The Art of the Soft Landing

by Calculated Risk on 6/19/2024 01:51:00 PM

Yesterday, Goldman Sachs Chief Economist Jan Hatzius wrote:
Last week's benign US inflation data reinforced our view that the Q1 spike was an aberration. Meanwhile, the labor market stands at a potential inflection point where a further softening in labor demand would hit actual jobs, not just open positions, and could therefore push up the unemployment rate more significantly.
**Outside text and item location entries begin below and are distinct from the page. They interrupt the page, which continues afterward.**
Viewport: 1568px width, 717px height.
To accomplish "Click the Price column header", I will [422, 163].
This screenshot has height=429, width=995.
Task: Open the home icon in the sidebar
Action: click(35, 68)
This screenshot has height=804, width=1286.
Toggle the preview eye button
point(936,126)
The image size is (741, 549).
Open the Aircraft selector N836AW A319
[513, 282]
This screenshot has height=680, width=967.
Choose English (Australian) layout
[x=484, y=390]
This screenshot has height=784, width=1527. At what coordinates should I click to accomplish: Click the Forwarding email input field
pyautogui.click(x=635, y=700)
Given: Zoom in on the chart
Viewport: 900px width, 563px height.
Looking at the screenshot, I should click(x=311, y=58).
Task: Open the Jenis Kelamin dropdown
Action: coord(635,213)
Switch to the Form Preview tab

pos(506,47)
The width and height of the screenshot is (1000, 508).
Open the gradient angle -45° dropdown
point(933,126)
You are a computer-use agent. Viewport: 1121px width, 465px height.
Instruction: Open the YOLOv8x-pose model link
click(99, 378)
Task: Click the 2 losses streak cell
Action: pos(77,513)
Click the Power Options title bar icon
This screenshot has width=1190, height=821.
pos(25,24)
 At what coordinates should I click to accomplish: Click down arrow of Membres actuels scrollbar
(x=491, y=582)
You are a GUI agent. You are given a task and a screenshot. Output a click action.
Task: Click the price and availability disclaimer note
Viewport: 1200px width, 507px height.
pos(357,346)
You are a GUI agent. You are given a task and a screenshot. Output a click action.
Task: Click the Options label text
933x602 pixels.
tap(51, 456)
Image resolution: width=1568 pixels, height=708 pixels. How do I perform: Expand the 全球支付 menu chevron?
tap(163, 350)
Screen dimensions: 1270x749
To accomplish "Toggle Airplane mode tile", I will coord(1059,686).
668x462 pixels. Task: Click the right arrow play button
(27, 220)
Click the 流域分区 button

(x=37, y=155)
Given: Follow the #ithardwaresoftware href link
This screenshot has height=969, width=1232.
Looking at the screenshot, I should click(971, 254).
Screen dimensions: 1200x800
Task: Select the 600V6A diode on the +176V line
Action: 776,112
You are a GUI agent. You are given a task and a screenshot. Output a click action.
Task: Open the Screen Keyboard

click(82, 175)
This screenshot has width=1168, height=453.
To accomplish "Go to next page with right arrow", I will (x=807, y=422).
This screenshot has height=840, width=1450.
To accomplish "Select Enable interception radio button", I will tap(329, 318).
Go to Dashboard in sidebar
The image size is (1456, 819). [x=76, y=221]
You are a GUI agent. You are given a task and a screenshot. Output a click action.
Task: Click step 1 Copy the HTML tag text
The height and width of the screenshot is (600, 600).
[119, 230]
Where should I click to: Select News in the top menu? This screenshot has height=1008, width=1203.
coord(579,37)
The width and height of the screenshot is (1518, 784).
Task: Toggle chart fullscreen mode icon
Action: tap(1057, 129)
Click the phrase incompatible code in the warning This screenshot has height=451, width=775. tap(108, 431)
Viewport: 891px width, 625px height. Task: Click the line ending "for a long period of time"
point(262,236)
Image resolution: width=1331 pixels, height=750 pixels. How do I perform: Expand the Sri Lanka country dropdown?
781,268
We thus continue to expect two Fed rate cuts this year (in September and December) ...
emphasis added
The "Art of the Soft Landing" requires that the Fed reduce rates quick enough to keep economic growth positive, and slow enough not to reignite inflation.  My view is a soft landing is achieved if growth stays positive, inflation returns to target, and the yield curve flattens or reverts to normal (long yields higher than short yields).

The good news is growth has stayed positive and inflation has moved closer to the 2% target.  However, the yield curve is still inverted, and we are not out of the woods yet.

10-Year Treasury Constant Maturity Minus 2-Year Treasury Constant MaturityHere is a graph of 10-Year Treasury Constant Maturity Minus 2-Year Treasury Constant Maturity from FRED since 1976.  


If Hatzius is correct that the reported pickup in Q1 inflation was an "aberration", it seems like the FOMC will cut rates soon (probably September).

Most market participants expect 2 rate cuts this year, with the first cut in September.